NEW YORK, (Reuters) – Former Guatemalan President Alfonso Portillo is scheduled to be released from a U.S. prison in February, more than five years after his arrest on money laundering charges.
Portillo’s Facebook page announced that he would be freed on February 25, 2015. Inmate records from the U.S. Bureau of Prisons confirmed the date.
The Facebook post also said Portillo’s attorneys would seek to have him transferred from a New York prison to Florida and would seek permission for him to complete his sentence in Guatemala starting in September 2014.
Portillo, 62, was sentenced to five years and 10 months in prison in May after admitting he took $2.5 million in bribes from Taiwan and laundered funds through U.S. banks.
After his sentencing, his attorney, David Rosenfield, indicated he would seek credit for the more than four years Portillo had been incarcerated since 2010.

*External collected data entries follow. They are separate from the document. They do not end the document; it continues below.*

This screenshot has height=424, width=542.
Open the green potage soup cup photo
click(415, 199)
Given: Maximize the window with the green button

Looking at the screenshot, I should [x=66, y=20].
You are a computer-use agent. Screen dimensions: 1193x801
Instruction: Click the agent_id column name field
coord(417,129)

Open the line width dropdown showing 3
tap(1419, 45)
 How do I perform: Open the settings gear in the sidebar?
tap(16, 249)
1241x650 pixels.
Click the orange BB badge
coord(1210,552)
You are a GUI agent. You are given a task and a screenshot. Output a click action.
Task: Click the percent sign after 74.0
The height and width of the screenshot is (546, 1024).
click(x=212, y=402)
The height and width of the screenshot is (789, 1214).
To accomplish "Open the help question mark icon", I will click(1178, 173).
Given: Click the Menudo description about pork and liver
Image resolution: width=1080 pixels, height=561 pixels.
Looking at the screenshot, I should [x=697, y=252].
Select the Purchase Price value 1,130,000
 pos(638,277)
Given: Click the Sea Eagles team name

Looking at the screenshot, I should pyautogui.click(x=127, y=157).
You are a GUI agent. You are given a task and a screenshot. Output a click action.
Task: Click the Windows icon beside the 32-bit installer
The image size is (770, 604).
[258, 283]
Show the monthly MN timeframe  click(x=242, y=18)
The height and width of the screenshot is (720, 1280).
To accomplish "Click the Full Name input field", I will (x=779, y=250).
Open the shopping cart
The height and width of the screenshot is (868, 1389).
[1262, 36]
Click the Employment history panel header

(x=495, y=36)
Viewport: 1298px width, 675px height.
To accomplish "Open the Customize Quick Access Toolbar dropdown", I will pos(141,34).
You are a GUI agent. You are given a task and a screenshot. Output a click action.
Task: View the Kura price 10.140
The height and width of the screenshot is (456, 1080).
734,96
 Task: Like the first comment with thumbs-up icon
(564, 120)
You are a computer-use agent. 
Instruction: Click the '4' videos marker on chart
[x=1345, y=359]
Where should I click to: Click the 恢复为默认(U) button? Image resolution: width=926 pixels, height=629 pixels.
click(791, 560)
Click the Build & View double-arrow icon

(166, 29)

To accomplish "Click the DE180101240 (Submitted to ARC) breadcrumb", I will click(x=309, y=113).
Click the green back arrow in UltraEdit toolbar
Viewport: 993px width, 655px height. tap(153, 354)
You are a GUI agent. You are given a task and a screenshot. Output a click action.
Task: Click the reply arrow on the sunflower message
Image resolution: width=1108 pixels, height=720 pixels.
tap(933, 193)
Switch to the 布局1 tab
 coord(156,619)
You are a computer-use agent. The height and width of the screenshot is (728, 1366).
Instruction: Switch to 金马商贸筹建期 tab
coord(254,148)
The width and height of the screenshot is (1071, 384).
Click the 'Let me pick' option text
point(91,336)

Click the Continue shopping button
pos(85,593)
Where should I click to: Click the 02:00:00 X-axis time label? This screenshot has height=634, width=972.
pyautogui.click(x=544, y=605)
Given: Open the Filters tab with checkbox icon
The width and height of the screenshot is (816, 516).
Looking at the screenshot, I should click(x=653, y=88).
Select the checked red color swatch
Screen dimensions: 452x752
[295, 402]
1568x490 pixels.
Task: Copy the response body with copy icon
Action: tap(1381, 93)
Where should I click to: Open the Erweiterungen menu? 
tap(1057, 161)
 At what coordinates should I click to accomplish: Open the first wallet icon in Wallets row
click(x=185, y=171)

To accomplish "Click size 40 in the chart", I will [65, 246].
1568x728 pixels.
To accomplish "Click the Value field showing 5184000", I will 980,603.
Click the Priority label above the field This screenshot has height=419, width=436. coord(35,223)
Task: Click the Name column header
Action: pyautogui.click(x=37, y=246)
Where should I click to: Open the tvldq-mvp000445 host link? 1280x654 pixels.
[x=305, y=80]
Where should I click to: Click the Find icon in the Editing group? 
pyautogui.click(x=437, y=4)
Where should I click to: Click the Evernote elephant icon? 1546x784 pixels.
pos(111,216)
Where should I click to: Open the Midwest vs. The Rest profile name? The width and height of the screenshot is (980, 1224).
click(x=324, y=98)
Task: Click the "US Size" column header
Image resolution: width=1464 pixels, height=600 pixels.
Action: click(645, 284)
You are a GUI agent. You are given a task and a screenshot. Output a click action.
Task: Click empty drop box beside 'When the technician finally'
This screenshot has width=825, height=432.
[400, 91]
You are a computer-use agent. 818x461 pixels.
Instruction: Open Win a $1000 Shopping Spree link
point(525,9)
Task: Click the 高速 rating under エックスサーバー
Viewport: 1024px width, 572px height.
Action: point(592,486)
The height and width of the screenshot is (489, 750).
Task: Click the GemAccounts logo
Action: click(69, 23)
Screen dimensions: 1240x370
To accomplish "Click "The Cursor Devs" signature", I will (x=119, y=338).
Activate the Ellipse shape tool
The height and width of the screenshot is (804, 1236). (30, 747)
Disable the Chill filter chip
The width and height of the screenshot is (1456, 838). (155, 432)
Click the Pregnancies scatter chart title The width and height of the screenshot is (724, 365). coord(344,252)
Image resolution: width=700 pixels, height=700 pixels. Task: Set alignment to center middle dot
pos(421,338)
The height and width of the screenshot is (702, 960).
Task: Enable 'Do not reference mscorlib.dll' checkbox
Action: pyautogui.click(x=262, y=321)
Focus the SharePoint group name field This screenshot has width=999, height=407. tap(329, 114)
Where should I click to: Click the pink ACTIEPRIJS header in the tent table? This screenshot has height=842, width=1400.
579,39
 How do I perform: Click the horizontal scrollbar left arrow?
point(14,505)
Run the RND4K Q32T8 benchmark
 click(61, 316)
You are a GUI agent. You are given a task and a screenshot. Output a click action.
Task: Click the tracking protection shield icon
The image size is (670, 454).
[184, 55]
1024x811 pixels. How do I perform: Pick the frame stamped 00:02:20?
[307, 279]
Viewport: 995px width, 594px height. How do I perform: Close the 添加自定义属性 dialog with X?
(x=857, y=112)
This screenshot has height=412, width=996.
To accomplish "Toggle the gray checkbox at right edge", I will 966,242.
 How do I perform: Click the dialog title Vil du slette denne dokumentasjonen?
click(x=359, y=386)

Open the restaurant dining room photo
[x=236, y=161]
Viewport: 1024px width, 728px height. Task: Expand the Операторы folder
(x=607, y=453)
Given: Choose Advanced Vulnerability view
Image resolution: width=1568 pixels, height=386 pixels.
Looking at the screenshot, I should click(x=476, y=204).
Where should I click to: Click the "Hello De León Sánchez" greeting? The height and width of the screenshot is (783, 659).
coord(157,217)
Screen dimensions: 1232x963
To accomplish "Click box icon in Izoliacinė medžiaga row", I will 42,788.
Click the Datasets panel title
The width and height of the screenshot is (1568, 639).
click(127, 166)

Neither Rosenfield, nor the office of U.S. Attorney Preet Bharara in Manhattan, which prosecuted the case, immediately responded to a request for comment.
Portillo served as president of Guatemala from 2000 to 2004 and was extradited to the United States in May 2013 after a years-long fight. A Guatemalan court previously cleared him of local embezzlement charges.
U.S. prosecutors initially accused Portillo of laundering tens of millions of dollars he embezzled from the Guatemalan government, including $2.5 million provided by Taiwan’s embassy in Guatemala.
Portillo pleaded guilty in March to one charge of conspiring to launder money but said the money from Taiwan was actually a bribe offered in exchange for Guatemala’s continued diplomatic recognition.
China claims the Taiwanese government is illegitimate; the two have been governed separately since 1949. Only 22 countries maintain diplomatic relations with Taiwan, including Vatican City, Paraguay, Panama, Haiti, Nicaragua and the tiny island countries of Nauru and Palau.
As part of Portillo’s sentence, U.S. District Judge Robert Patterson also ordered him to forfeit $2.5 million.
At his sentencing, Portillo touted his record as president, emphasizing tax and education reforms he instituted in Guatemala.
“All men make mistakes as well as achievements in life,” he said in court.